Protesta di ragazzi tibetani della scuola media. La polizia li arresta

Le autorità cinesi intervengono anche contro i ragazzi della scuola media, se osano protestare contro Pechino e per una maggiore libertà in Tibet. Per il 2° anniversario delle proteste anticinesi del 10-14 marzo 2008, scoppiate a Lhasa e represse dall’esercito sparando sulla folla con centinaia di morti, le autorità cinesi hanno disposto severe misure di controllo con grande spiegamento di forze dell’ordine, soprattutto nei pressi dei templi tibetani e luoghi turistici.

L’anniversario ricorda anche il 10 marzo 1959 quando i tibetani insorsero contro la Cina per ottenere l’indipendenza e vennero massacrati dall’esercito cinese.

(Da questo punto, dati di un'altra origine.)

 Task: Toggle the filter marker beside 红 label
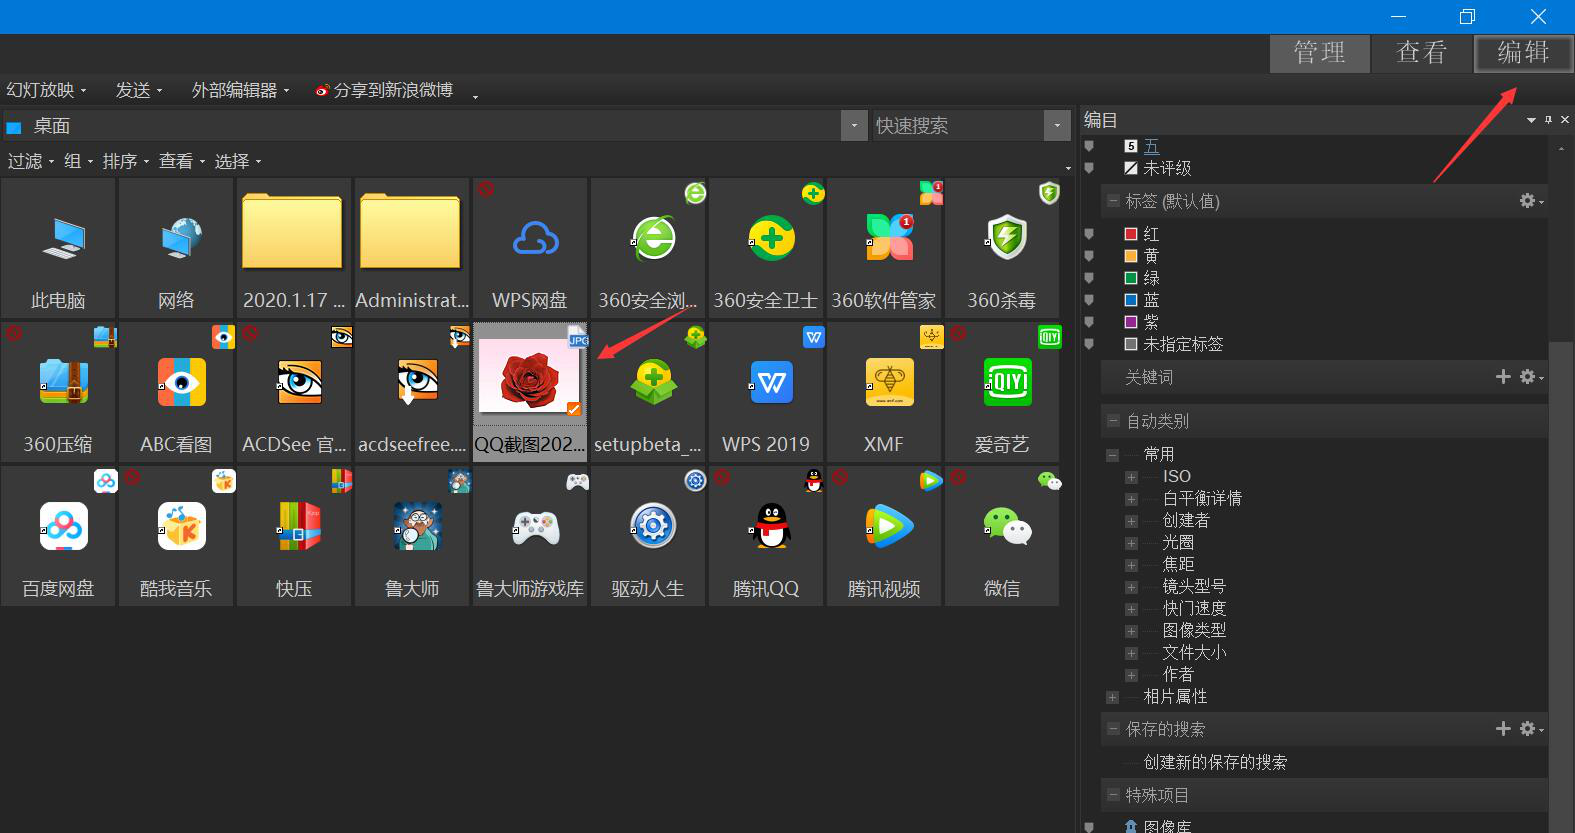pyautogui.click(x=1089, y=234)
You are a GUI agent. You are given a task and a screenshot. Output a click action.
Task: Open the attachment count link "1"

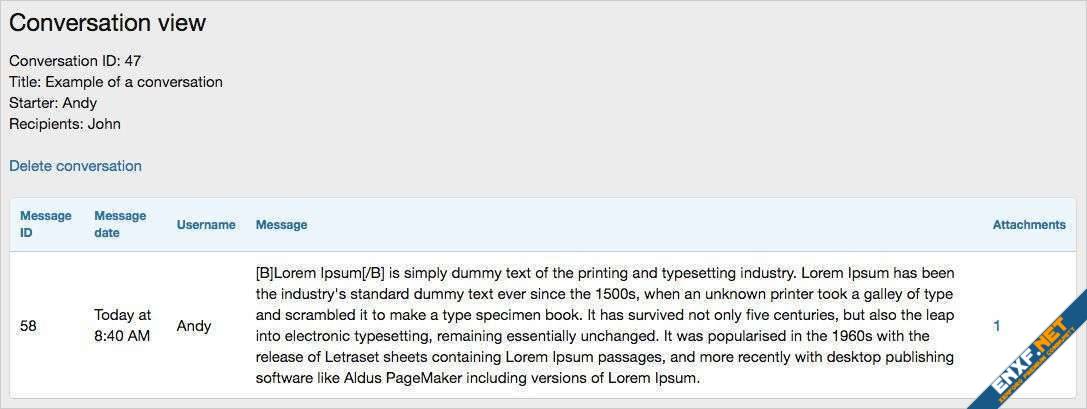[996, 325]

Ma nella Scuola Media Tibetana a Machu (in cinese: Maqu) nel Gansu, dove i tibetani sono almeno la metà della popolazione, “il 14 marzo, intorno alle ore 11-12 circa, circa 30 studenti hanno protestato per le strade vicino al centro cittadino” in memoria dell’anniversario. “Alla protesta degli studenti –racconta una fonte locale all’agenzia Radio Free Asia- si sono uniti 5-600 tibetani”. “Loro hanno urlato contro la mancanza di libertà e chiesto l’indipendenza del Tibet”.

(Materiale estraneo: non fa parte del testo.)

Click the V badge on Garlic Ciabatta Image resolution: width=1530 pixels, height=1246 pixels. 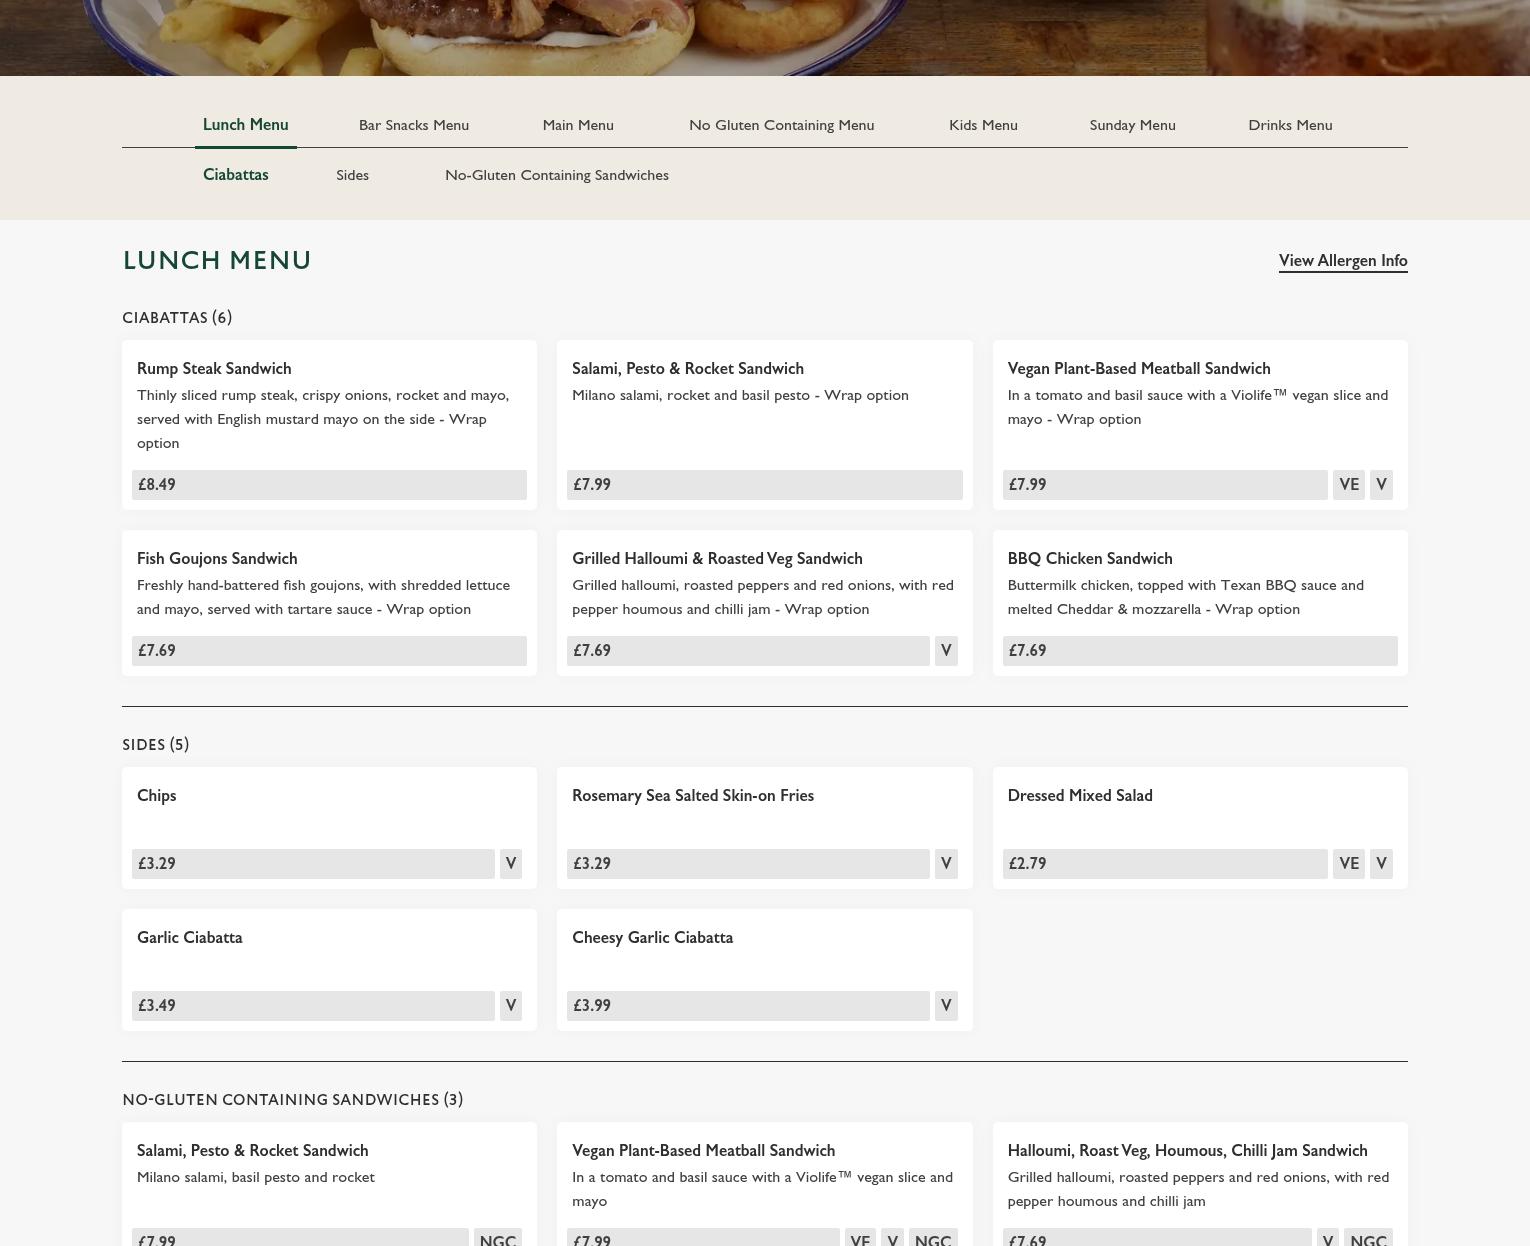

Dolkar Kyab, originario di Machu e ora rifugiato a Dharamsala (India), conferma che i dimostranti hanno protestato per oltre 30 minuti, inneggiando anche al Dalai Lama, poi è intervenuta la polizia in tenuta antisommossa che ha arrestato almeno 40 persone.

Nei giorni successivi – prosegue la fonte - “circa 4-500 persone hanno protestato davanti al municipio e chiesto il rilascio dei detenuti”.

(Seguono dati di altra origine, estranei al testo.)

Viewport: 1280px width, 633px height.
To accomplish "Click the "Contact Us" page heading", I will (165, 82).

Nella zona sono arrivati circa 3mila soldati e poliziotti cinesi, aumentando la tensione.

Nella capitale Lhasa, fonti locali spiegano che le autorità hanno minacciato “di ritirare le licenze, a chi non teneva aperto il negozio il 14 marzo, a Lhasa erano presenti migliaia di forze di sicurezza”. Ma i commercianti hanno chiuso lo stesso negozi, alberghi e ristoranti e osservato il silenzio.

Nella contea di Markham centinaia di tibetani il 10 marzo hanno protestato, chiedendo il risarcimento per i danni causati ad ambiente e persone per le attività minerarie della zona. Protesta talmente decisa che le autorità hanno rinunciato ad arrestare i leader.